Не навреди ему - стр. 1
Jack Jordan
Do No Harm
Все права защищены. Никакая часть данной книги не может быть воспроизведена в какой бы то ни было форме без письменного разрешения владельцев авторских прав.
© 2022 Jack Jordan
This edition published by arrangement with Madeleine Milburn Ltd and The Van Lear Agency LLC
© Издание на русском языке, перевод, оформление. ООО «Манн, Иванов и Фербер», 2022
Сандра Джеррад,
я бесконечно вдохновляюсь матерями, готовыми на все ради детей, как ты была готова ради меня. Эту книгу невозможно было бы представить без тебя
Прежде всего не навредить.
Гиппократ
Прежде всего, не навреди.
Клятва Гиппократа, наши дни
Врачи сталкиваются с психическими заболеваниями… Поэтому не слишком увидивительно, что некоторые черты психически нездоровых людей присутствуют у тех, кто поднялся на вершину нашей профессии.
Дж. Пегрум и О. Пирс, Королевский колледж хирургов, август 2015
Часть первая
Анна
Четверг, 4 апреля 2019 года, 16:32
У меня на шее кровь.
Крошечная точка, не больше веснушки. Совсем незаметная на фоне более важных вещей. Передо мной человек, плоть рассечена, видны кости: черные, в запекшихся пятнах легкие разошлись в стороны, обнажив сердце. Кровавое месиво, а я только и думаю, что об этой крошечной точке.
Перекладываю лезвие из левой руки в правую и вращаю кистью, пока не слышу приятный хруст под кожей. Здесь так тихо, что от холодной плитки на стенах отражается слабое эхо этого звука.

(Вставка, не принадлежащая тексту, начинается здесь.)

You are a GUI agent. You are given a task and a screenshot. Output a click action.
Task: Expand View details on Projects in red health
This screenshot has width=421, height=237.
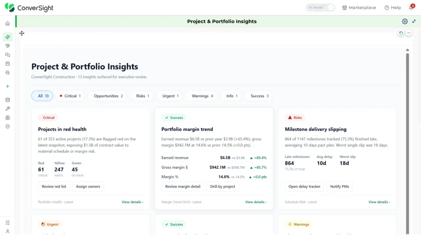(132, 202)
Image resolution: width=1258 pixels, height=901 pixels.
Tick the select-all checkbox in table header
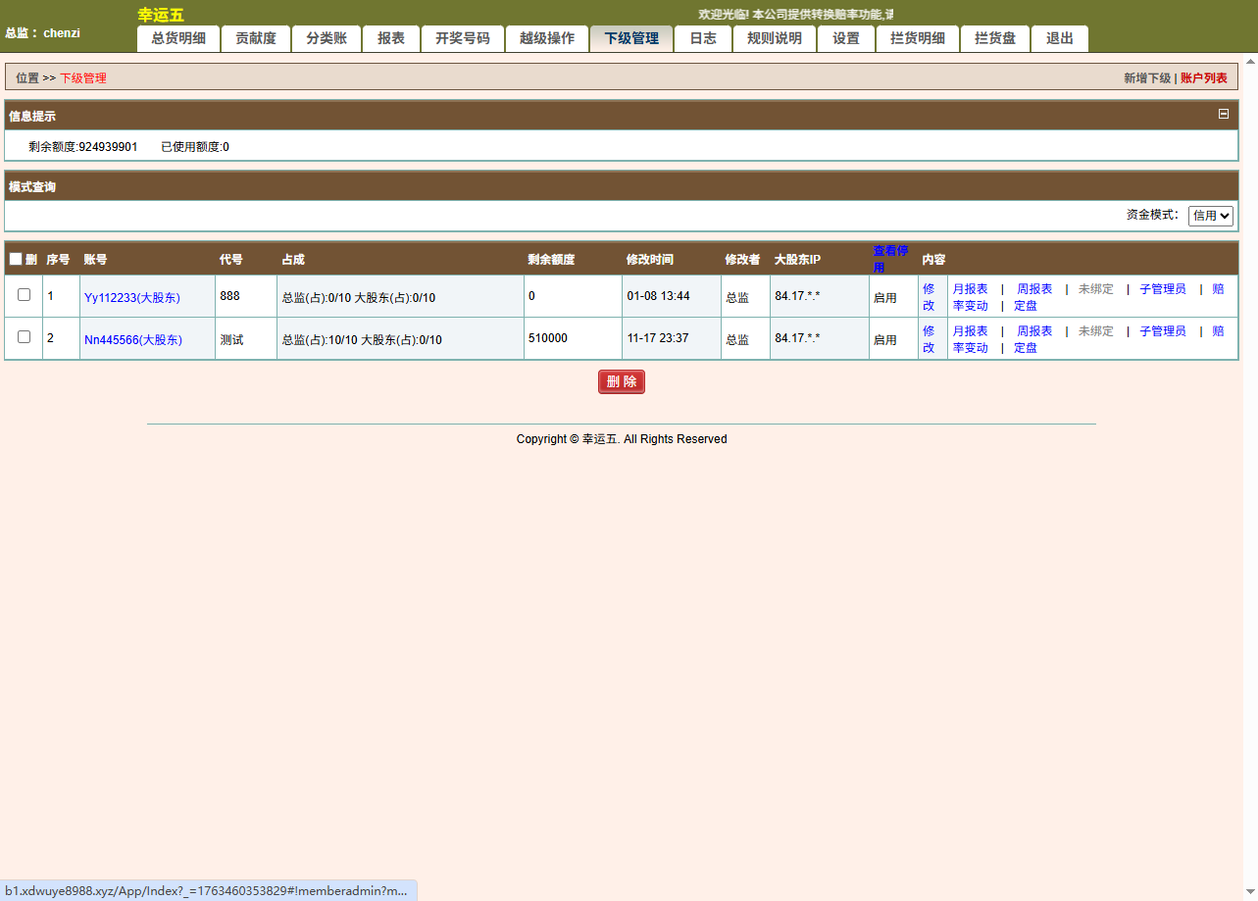16,260
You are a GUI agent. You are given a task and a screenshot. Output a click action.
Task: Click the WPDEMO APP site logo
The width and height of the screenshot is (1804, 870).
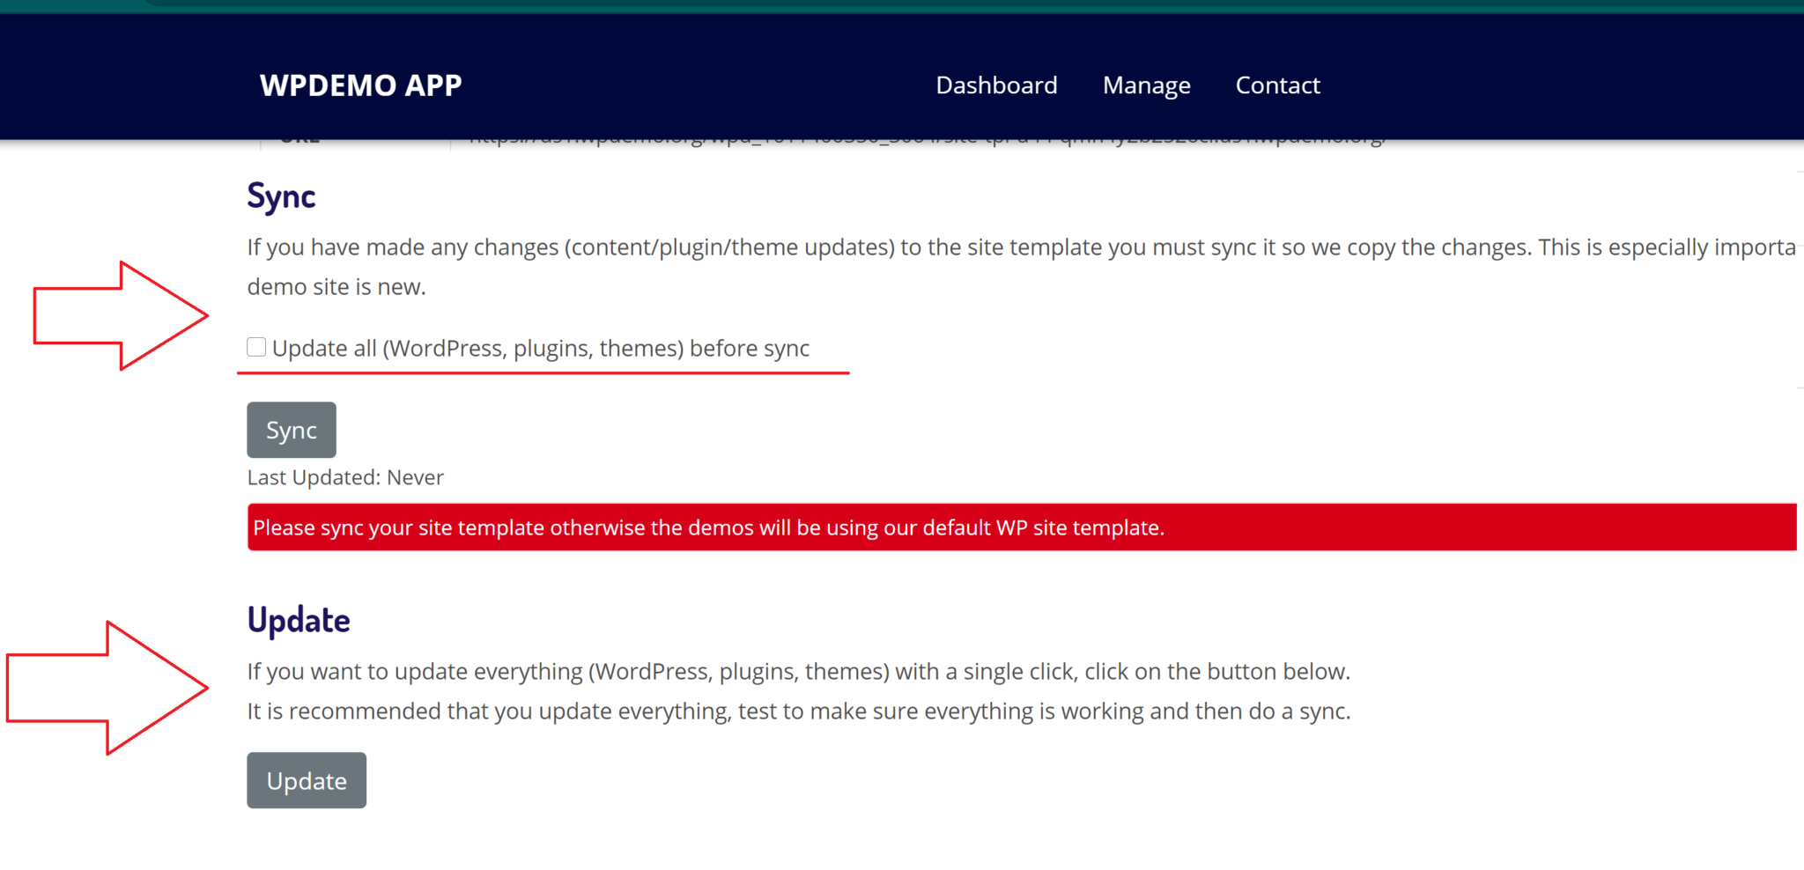click(360, 85)
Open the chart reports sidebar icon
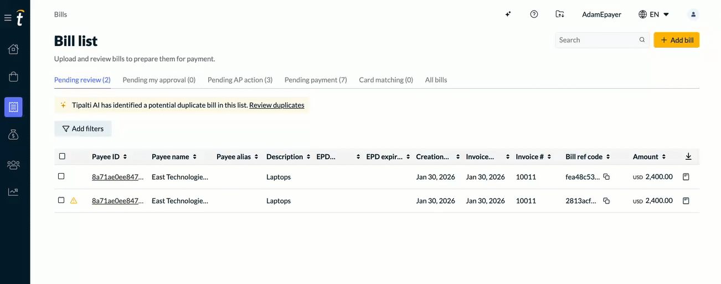The image size is (721, 284). 13,192
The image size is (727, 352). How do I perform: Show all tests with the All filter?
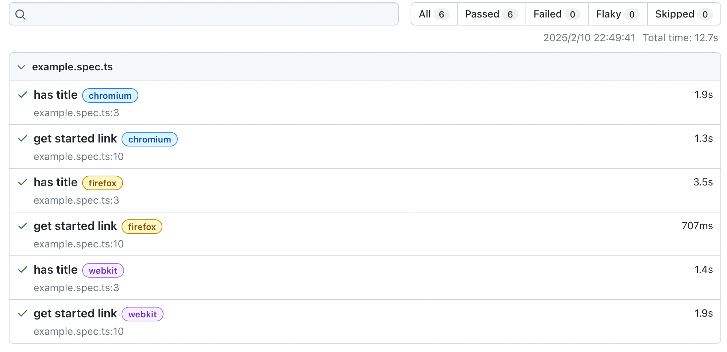pyautogui.click(x=434, y=14)
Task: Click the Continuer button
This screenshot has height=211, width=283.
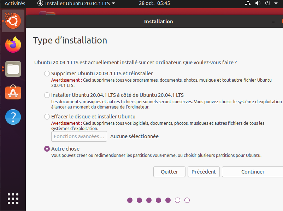Action: pyautogui.click(x=253, y=172)
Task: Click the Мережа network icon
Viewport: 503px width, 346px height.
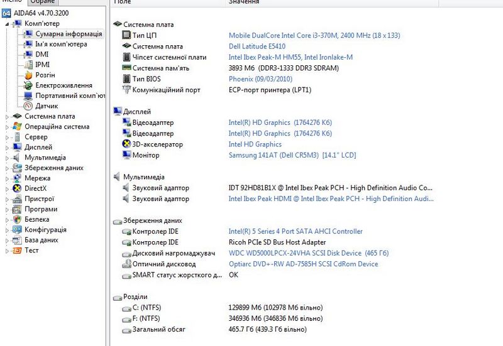Action: (18, 178)
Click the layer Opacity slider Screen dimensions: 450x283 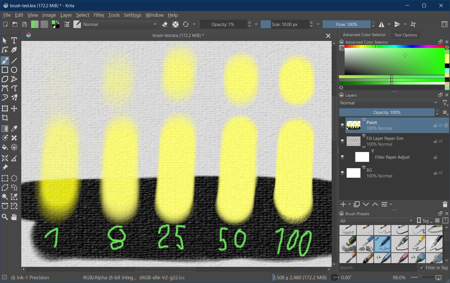tap(387, 113)
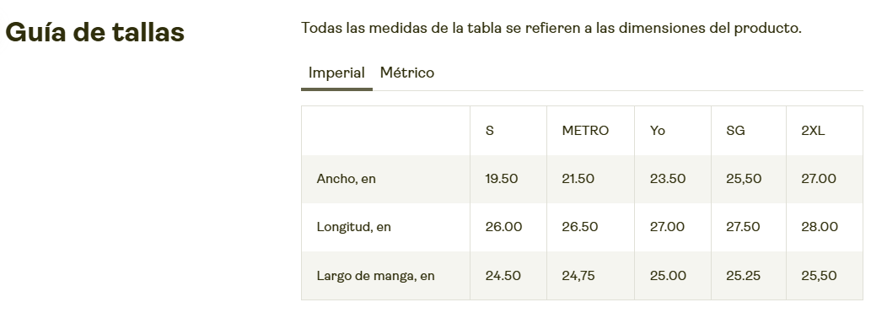Select the 'Ancho, en' row label

(346, 179)
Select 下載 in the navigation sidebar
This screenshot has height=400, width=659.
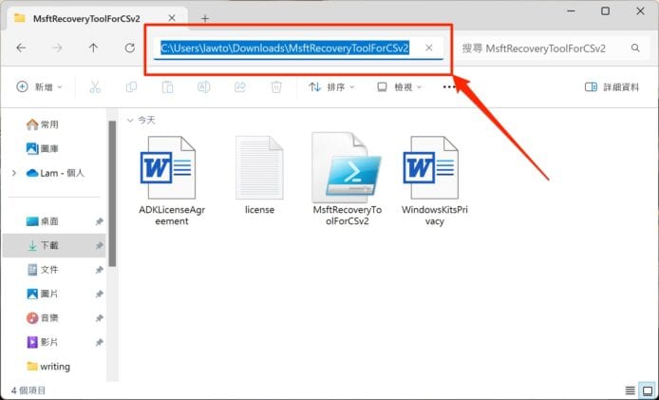click(x=49, y=245)
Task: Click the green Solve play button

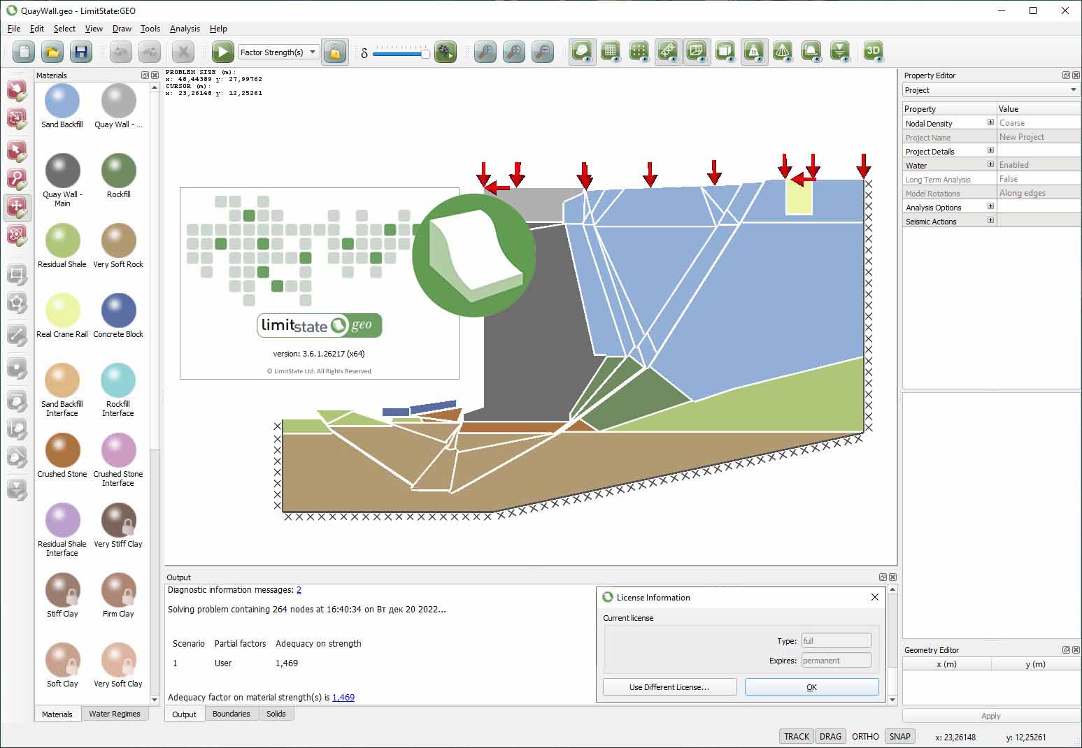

Все присутствующие наблюдают за мной, оценивая твердость моей руки, блеск скальпеля под ярким светом люминесцентных ламп. Кровь окрасила кончик лезвия в розовый. Несмотря на давление, ладони у меня сухие, а скальпель твердо лежит в руке. Но внутри, под слоем форменной одежды, сердце у меня колотится так, что я едва ли не пробую его на вкус.
Но сердце Питера холодное как лед.
Коронарное шунтирование мистера Даунинга шло как по маслу, а потом что-то случилось. Я открыла грудную клетку скальпелем, потом пилой, с помощью шунтов, изготовленных из бедренных вен, шунтировала закупоренные артерии, чтобы кровь начала поступать к мышце сердца. С аорты снят зажим, кровообращение восстановлено, удален холодный раствор калия, который использовали для прекращения сокращений сердца во время операции, и теперь оно должно ожить.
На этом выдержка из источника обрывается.